Step-by-Step Guide to Creating Tables in Hive

9/11/2025

All Articles

Creating Tables in Hive - Step by Step

Step-by-Step Guide to Creating Tables in Hive

Step-by-step: Creating Tables in Hive

This guide walks you through creating Hive tables from zero to production-ready, with commands you can copy-paste into Hive CLI or Beeline.

Before creating tables, understand the two main types:

Managed (Internal) Table — Hive owns the data and metadata. Dropping the table deletes both.
External Table — Hive stores only metadata; data remains at the original location even if the table is dropped.

1. Prerequisites

Hadoop HDFS running and accessible to the Hive user.
Hive installed and Hive Metastore configured.
Java and required services running on your cluster.
Proper HDFS permissions for any LOCATION you use.

2. Connect to Hive

Hive CLI (legacy):

hive

Beeline (recommended):

beeline -u "jdbc:hive2://<host>:10000/default" -n <user> -p <password>

3. Create or switch to a database

CREATE DATABASE IF NOT EXISTS analytics;
USE analytics;

4. Create a managed table (step-by-step)

Create the table (managed):

CREATE TABLE employees (
  id INT,
  name STRING,
  department STRING,
  salary DOUBLE
)
ROW FORMAT DELIMITED
FIELDS TERMINATED BY ','
STORED AS TEXTFILE;

Put data into HDFS and load:

hdfs dfs -mkdir -p /user/hive/warehouse/employees
hdfs dfs -put employees.csv /user/hive/warehouse/employees/

LOAD DATA INPATH '/user/hive/warehouse/employees/employees.csv' INTO TABLE employees;

Verify:

SELECT COUNT(*) FROM employees;

5. Create an external table (step-by-step)

Upload files to a shared HDFS location:

hdfs dfs -mkdir -p /data/customers
hdfs dfs -put customers.csv /data/customers/

Create the external table:

CREATE EXTERNAL TABLE customers (
  id INT,
  name STRING,
  email STRING
)
ROW FORMAT DELIMITED
FIELDS TERMINATED BY ','
STORED AS TEXTFILE
LOCATION '/data/customers';

Verify and note behavior on DROP:

SELECT * FROM customers LIMIT 10;
DROP TABLE customers; removes metadata only — files remain at /data/customers.

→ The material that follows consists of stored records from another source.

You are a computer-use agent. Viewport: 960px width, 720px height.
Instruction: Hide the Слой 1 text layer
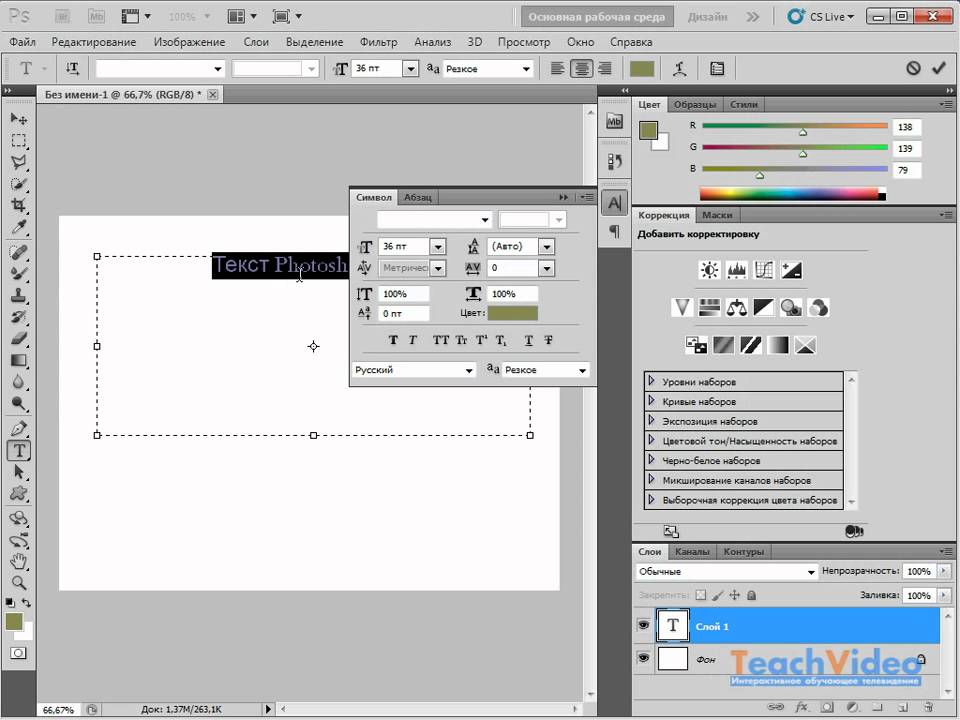tap(643, 626)

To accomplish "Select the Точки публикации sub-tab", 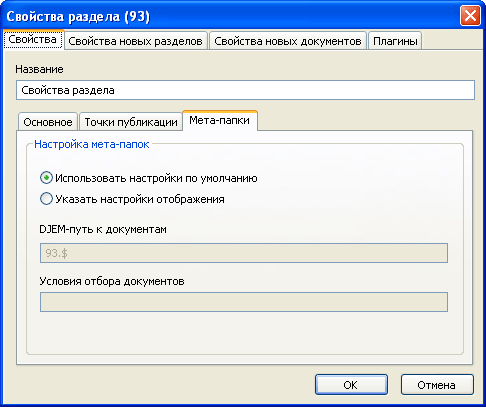I will point(131,122).
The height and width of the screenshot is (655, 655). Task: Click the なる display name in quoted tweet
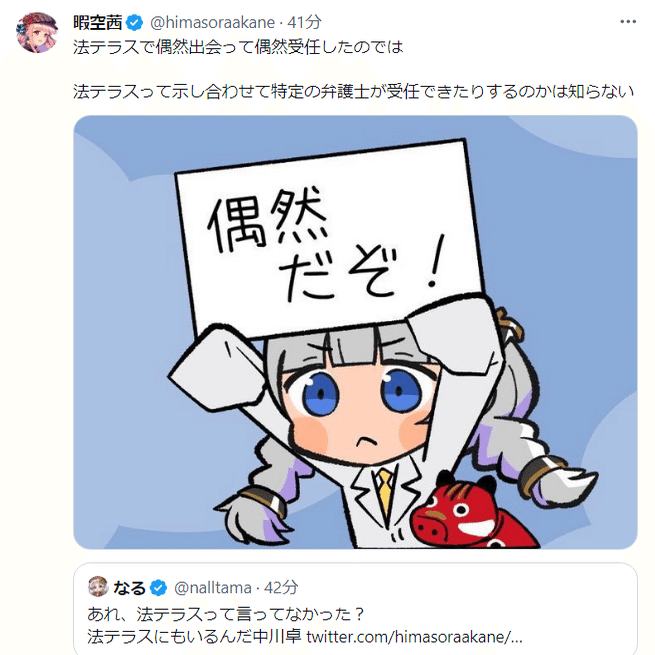(129, 588)
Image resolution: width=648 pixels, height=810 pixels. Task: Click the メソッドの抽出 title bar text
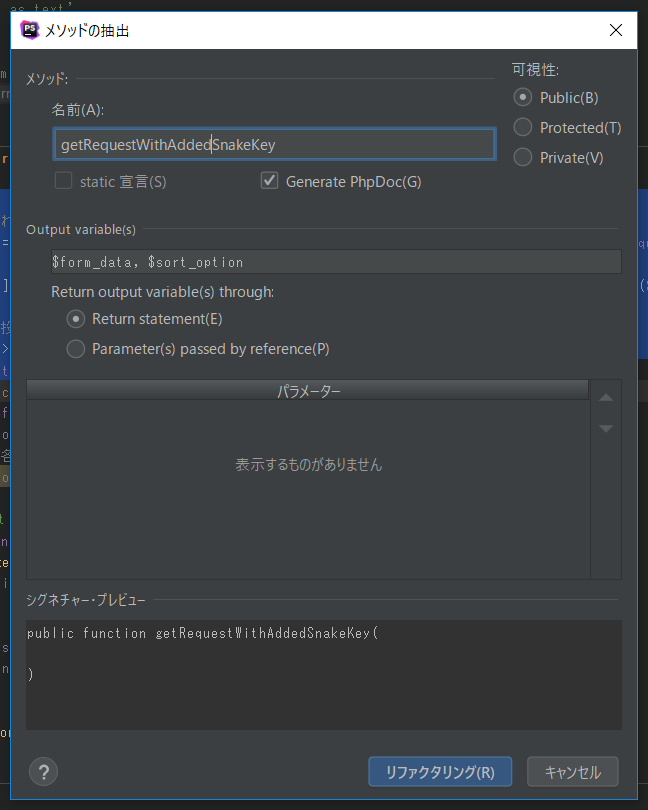tap(87, 31)
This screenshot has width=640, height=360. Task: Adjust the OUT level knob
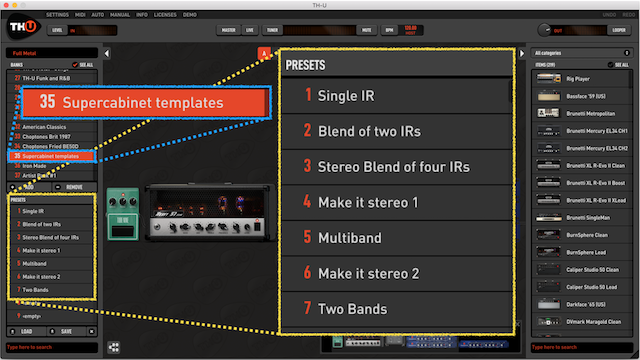[544, 30]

6. Create Table As Select (CTAS)

CREATE TABLE sales_summary
STORED AS PARQUET
AS
SELECT store_id, SUM(amount) total_sales
FROM sales
GROUP BY store_id;

7. Partitioned tables (static & dynamic)

Create partitioned table:

CREATE TABLE logs (
  event_time STRING,
  event_type STRING,
  message STRING
)
PARTITIONED BY (dt STRING)
ROW FORMAT DELIMITED
FIELDS TERMINATED BY '\t'
STORED AS TEXTFILE;

Static load into partition:

LOAD DATA INPATH '/data/logs/2025-09-11/logs.tsv' INTO TABLE logs PARTITION (dt='2025-09-11');

Dynamic partitioning insert:

SET hive.exec.dynamic.partition = true;
SET hive.exec.dynamic.partition.mode = nonstrict;

INSERT INTO TABLE logs PARTITION (dt)
SELECT event_time, event_type, message, dt
FROM staging_logs;

8. Bucketing (clustering)

Create bucketed table:

CREATE TABLE users_bucketed (
  id INT,
  name STRING,
  email STRING
)
CLUSTERED BY (id) INTO 8 BUCKETS
STORED AS ORC;

Enable enforcement and insert:

SET hive.enforce.bucketing = true;
INSERT INTO TABLE users_bucketed SELECT id, name, email FROM users;

9. SerDe and file formats

Parquet/ORC for analytics:

CREATE TABLE events_parquet (id INT, type STRING, payload STRING) STORED AS PARQUET;

JSON SerDe example:

CREATE EXTERNAL TABLE events_json (id INT, type STRING, payload STRING)
ROW FORMAT SERDE 'org.openx.data.jsonserde.JsonSerDe'
LOCATION '/data/events/json';

10. View metadata & maintenance

Inspect schema and location:

DESCRIBE FORMATTED table_name;
SHOW CREATE TABLE table_name;
SHOW PARTITIONS table_name;

Repair partitions:

MSCK REPAIR TABLE table_name;
ALTER TABLE table_name RECOVER PARTITIONS;

11. Alter and drop table

Add a column:

ALTER TABLE employees ADD COLUMNS (birth_date STRING);

Change location:

ALTER TABLE customers SET LOCATION '/new/path/customers';

Drop behavior:
- DROP TABLE employees; (managed) deletes data and metadata.
- DROP TABLE customers; (external) deletes metadata only.